It is important to generate a stream of passive income through investments to secure your future. When evaluating the different investment instruments, you should account for your financial stability, risk appetite, active income sources, and age in addition to rates of return and methods of investment.
If your risk appetite is low and you want to boost your income, research various investment options and choose an instrument that offers guaranteed returns as opposed to one with fluctuating returns.
You can consider low-risk investment options such as Fixed Deposits from Bajaj Finance. They give you FD interest rates of up to 8.75% when you start a cumulative FD for at least 36 months, or up to 9.10% if you are a senior citizen opting for a cumulative FD for at least 36 months. Additionally, a minimum deposit of Rs.25,000 and a flexible tenor from 12 to 60 months allows you to invest as per your needs.
Take a closer look at FDs and other low-risk investment options in India that you can consider if safety is your utmost priority.
Public Provident Fund (PPF)
PPF is one of the most trusted long-term, low-risk investment options in India. What makes it a safe choice is the fact that it is backed by the government and hence is sure to offer you returns as promised. PPF also offers you tax savings on the interest earned and maturity amount. You can invest a minimum amount of Rs.500 and maximum of Rs.1.5 lakh. However, you need to remember that you cannot make more than 12 contributions in a financial year towards your PPF. The current rate of interest stands at 8%.
Post Office Monthly Income Scheme (POMIS)
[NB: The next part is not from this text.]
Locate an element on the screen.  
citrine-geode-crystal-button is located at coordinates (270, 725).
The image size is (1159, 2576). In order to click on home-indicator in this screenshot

As the name suggests this investment option offers monthly payouts. It is also a low-risk instrument as it is a government initiative. The maximum investment amount is Rs.4.5 lakh for a single account and Rs.9 lakh for a joint account. The maturity period for a Post Office Monthly Income Scheme is five years and currently offers interest at the rate of 8.5% per annum, making it a good low-risk, mid-term investment option.
Fixed deposits are one of the safest investment options that can you can wield to grow your savings, especially if you’re already using recurring deposits or a savings account. Apart from a high rate of interest you have the option to choose between a cumulative and non-cumulative fixed deposit. In the case of the former, the interest benefits from compounding and you get the entire amount on maturity.
However, when you choose a non-cumulative FD you can get regular payouts at intervals of your choice that can be monthly, quarterly, semi-annually or annually. You can use an Fixed Deposit ratecalculator to check your final maturity amount and invest accordingly.
Certificate of Deposit (CD)
CDs guarantee you a return at a specific interest rate over a fixed term which could be two weeks, six months, one year or three years depending on what you choose and the type of financial institution you invest with. Withdrawing money before the term ends results in you having to pay penalty charges so take a moment to assess your needs before you invest. CDs are low-risk like savings accounts and are a great way to save up for a big-ticket purchase or a near-future goal. The minimum amount that you have to invest in a CD is Rs.1 lakh and the maturity can extend up to 3 years (if you choose a financial institution).
With these investment options you can slowly and steadily build a corpus to secure your future without taking on any risk.